Kevin De Bruyne advierte sobre su sucesor en Manchester City: Enzo Fernández
Kevin De Bruyne no está dispuesto a regalar coronas ni herencias. Mientras parte de la afición de Manchester City se apresura a señalar a Enzo Fernández como su sucesor natural, el belga ha puesto el pie en el freno con una sinceridad que roza lo demoledor.
En una entrevista con Nieuwsblad, el icono del City fue directo al grano cuando le preguntaron por el argentino recién llegado al Etihad. “¿Aficionados de Manchester City llamando a Fernández mi sucesor? Honestamente, creo que eso es demasiado”, lanzó sin rodeos.
No fue un ataque gratuito. De Bruyne matizó, pero sin rebajar el listón. “Enzo es un buen jugador, no digo que no lo sea. Tiene calidad, tiene potencial y puede convertirse en un mediocampista muy importante. Pero, si somos completamente honestos, no creo que esté ni cerca del nivel al que yo jugué en Manchester City”.
El mensaje es claro: el trono no se hereda por decreto, ni por precio, ni por dorsal.
El peso del 17
La transición visual ya está hecha. Fernández ha elegido el número 17, el dorsal que durante una década se asoció de forma automática a la creatividad y la influencia de De Bruyne en un City lleno de títulos.
El gesto alimentó de inmediato la narrativa del “nuevo Kevin”. Sin embargo, el propio argentino se encargó de desmarcarse de esa lectura romántica. El mediocampista explicó que su elección tiene raíces personales, ligadas a sus primeros pasos con la selección.
“Es un número que me gusta”, explicó durante su presentación. “Me representa. Fue mi primer número en la selección, así que estoy muy feliz de elegir este número”.
Para Fernández, el 17 es memoria y símbolo. Para el club, es historia reciente. Para la grada, inevitablemente, una comparación constante.
Un fichaje récord bajo la lupa
El traspaso de Fernández ha sido uno de los grandes terremotos del mercado. Manchester City igualó un récord británico para asegurarse al campeón del mundo, una cifra que dispara expectativas y genera ruido desde el primer día.
De Bruyne, sin embargo, se negó a confundir coste con categoría. “En ocasiones siento que la gente lo ha sobrevalorado por el precio y por lo que ha logrado con Argentina”, apuntó el belga. “125 millones de libras no te convierten automáticamente en un mediocampista de clase mundial. Todavía tiene mucho que demostrar”.
Y ahí llegó la frase que marcará el debate en los próximos meses. “Si quiere ser mi sucesor, primero tiene que demostrarlo en el campo. Tomar mi camiseta número 17 es una cosa… reemplazar a Kevin De Bruyne es algo completamente diferente”.
Un aviso, casi un desafío. No tanto al jugador, sino al relato que lo rodea.

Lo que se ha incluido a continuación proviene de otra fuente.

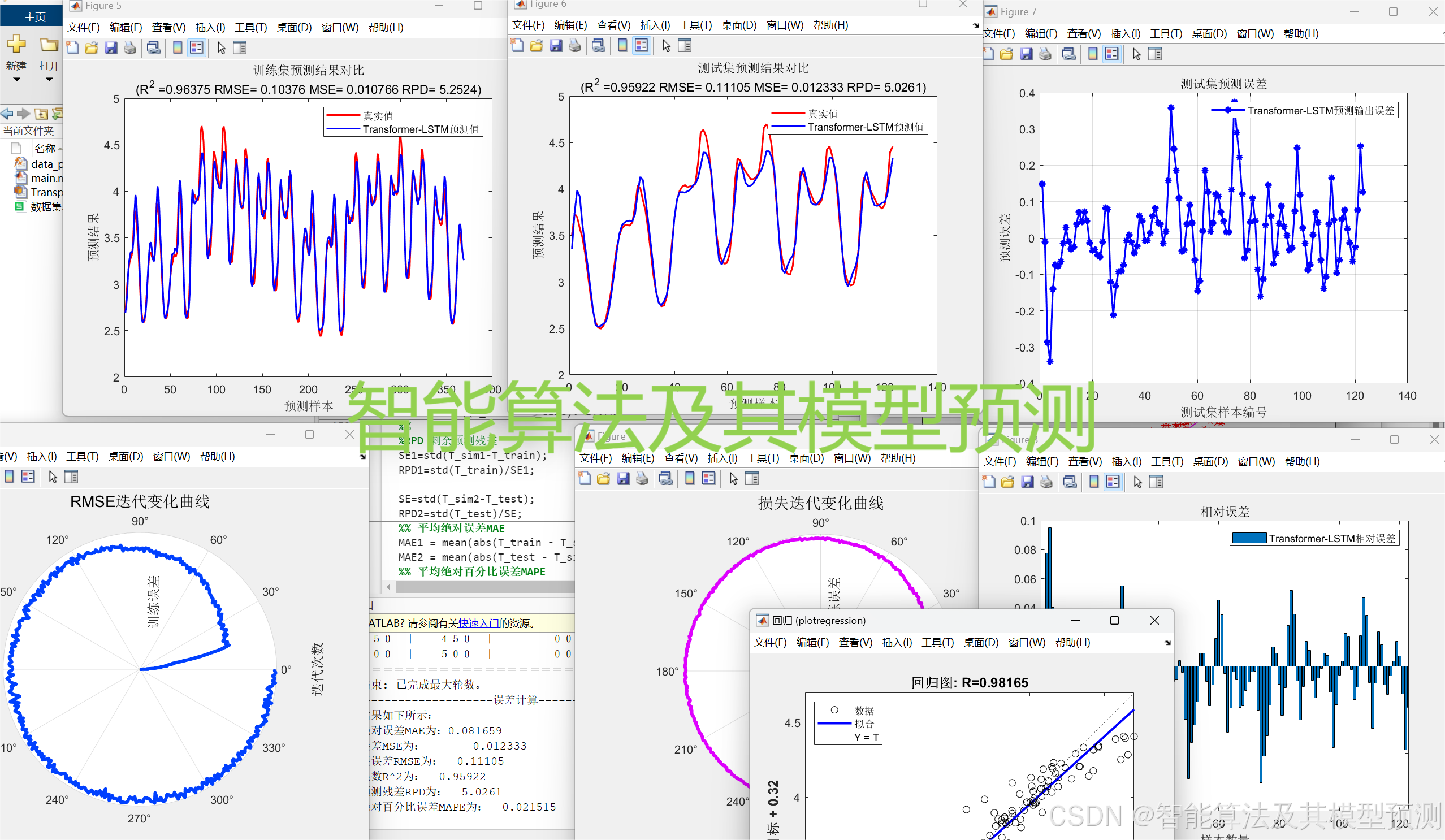Click the link plot icon in Figure 6 toolbar
The width and height of the screenshot is (1445, 840).
click(x=599, y=45)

Fernández mira hacia adelante
Mientras la sombra de De Bruyne se proyecta sobre cada paso, Enzo Fernández mantiene el foco en lo que viene: adaptarse, competir y reencontrarse con Enzo Maresca, con quien ya coincidió.
“Todo jugador quiere formar parte de un club como este porque todo el mundo sabe lo bien gestionado que está City”, afirmó en su llegada. “No podría estar más feliz de estar aquí y estoy listo para el reto de ayudar a City a seguir ganando trofeos. Este es un club construido para el éxito”.

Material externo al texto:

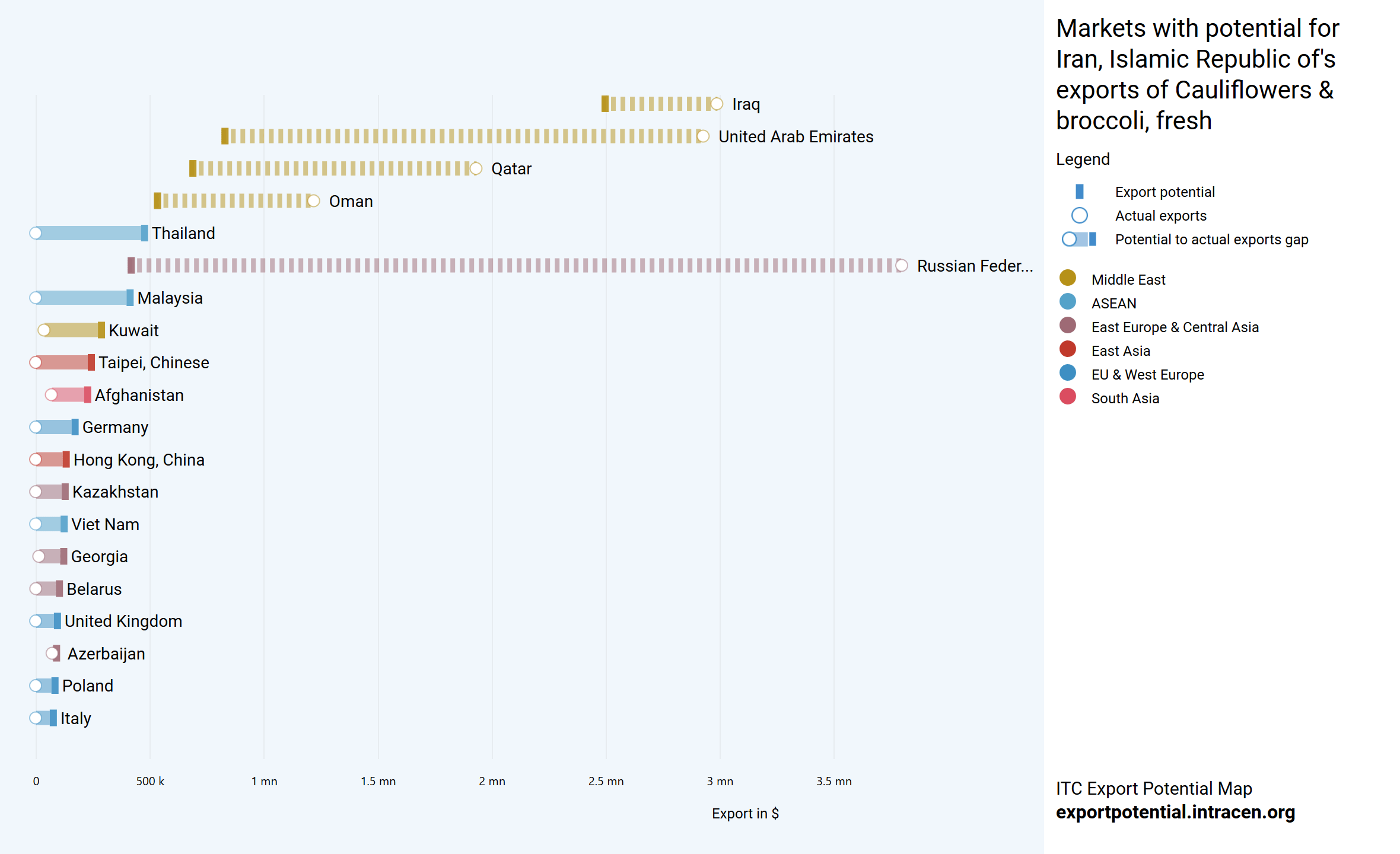
Task: Open the exportpotential.intracen.org link
Action: (1175, 812)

El escenario está montado: un ídolo que se resiste a ser reemplazado en el imaginario colectivo, un fichaje multimillonario con un dorsal cargado de historia y una afición dividida entre la ilusión y la prudencia.
Ahora, el juicio deja de pertenecer a las palabras y vuelve donde siempre se decide todo: los 90 minutos, cada semana, bajo las luces del Etihad.